実は、私は歴史は好きでしたが、私の四代前の先祖のことで、日本史とくに近代史についは自分の中でご法度にしていたのですが、極めて話を纏めると、宮城谷昌光の「天空の舟」二冊本を読んで、雷に撃たれるような衝撃を受けたのです。中国初代王朝の夏を滅ぼし、殷(商)を建てた天乙を補佐し、四代にわたって政治を執り続けた宰相です。その無欲さ、軽やかさ、鮮やかさ。私にしてみれば、生身の人間でできる訳がない見事な人生に感服いたしました。どういうことでしょう。彼の残した言葉の集大成があります。中国文学では最古といわれる「書経」は彼の言葉を残しています。「習いは性となる」、「永図を思え」。すべて書き出したいのですが、要するに彼の思想は、飽くなき humanism です。なあんだ、当たり前、だと思わないでください。当時、そんなことを考える人は皆無だったのです。鬼神のなせる業が全てだった時代に、革命を起こしたのです。
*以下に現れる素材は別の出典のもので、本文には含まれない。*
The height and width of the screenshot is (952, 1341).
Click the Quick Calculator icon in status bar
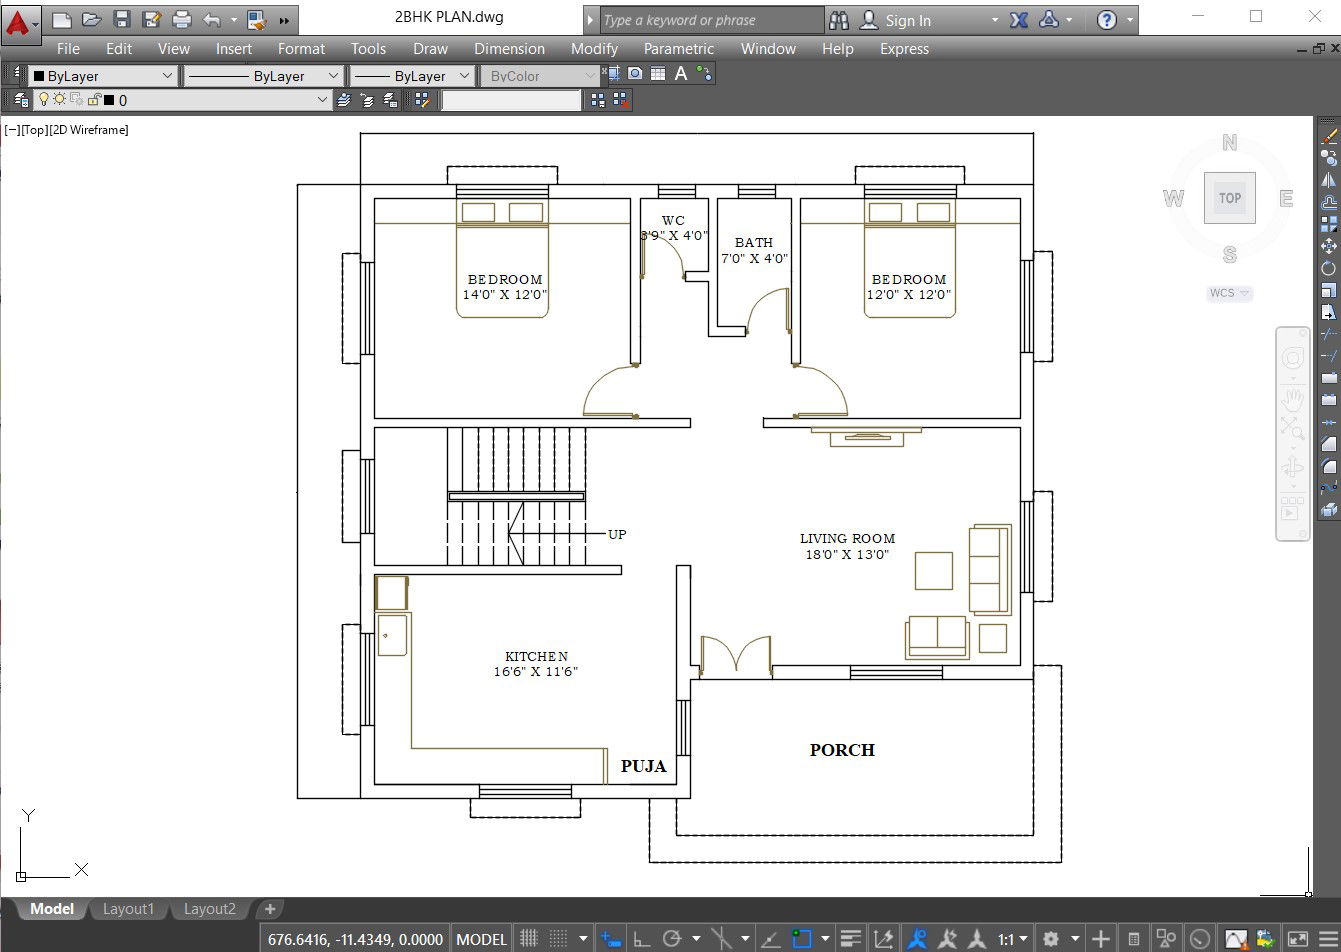1134,938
自分の運命は自分だけで開くものだ、と初めて言った人です。夏を倒す革命は、自ずと彼の思想からでる当然の帰結だったのです。もう少し、簡単に、言います。中国の文明は彼からはじまったのです。
私の浅はかな思い込みも微塵に砕け去りました。それから、解禁。あれよあれよと地元の古代史を過去に遡ってまいりますと、ここ、ひたちなか市が、日本ではもう一箇所を除けば、世界最古(約15000年前)の定着文明の土地だということでした。
お陰で、今、私の名前は、彼に習いたい一心で yiyin と名乗らせて頂いております。